Input data
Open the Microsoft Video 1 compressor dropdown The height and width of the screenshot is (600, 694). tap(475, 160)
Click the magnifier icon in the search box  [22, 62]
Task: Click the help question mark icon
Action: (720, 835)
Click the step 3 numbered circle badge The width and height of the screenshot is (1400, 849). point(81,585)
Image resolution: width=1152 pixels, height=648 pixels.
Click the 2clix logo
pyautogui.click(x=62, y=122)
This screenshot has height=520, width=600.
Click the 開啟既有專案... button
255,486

Task to carry out
Print, exactly and only, the lines running from the one with "Image resolution: width=1152" to the end of the data above.

Task output
Image resolution: width=1152 pixels, height=648 pixels.
Click the 2clix logo
pyautogui.click(x=62, y=122)
This screenshot has height=520, width=600.
Click the 開啟既有專案... button
255,486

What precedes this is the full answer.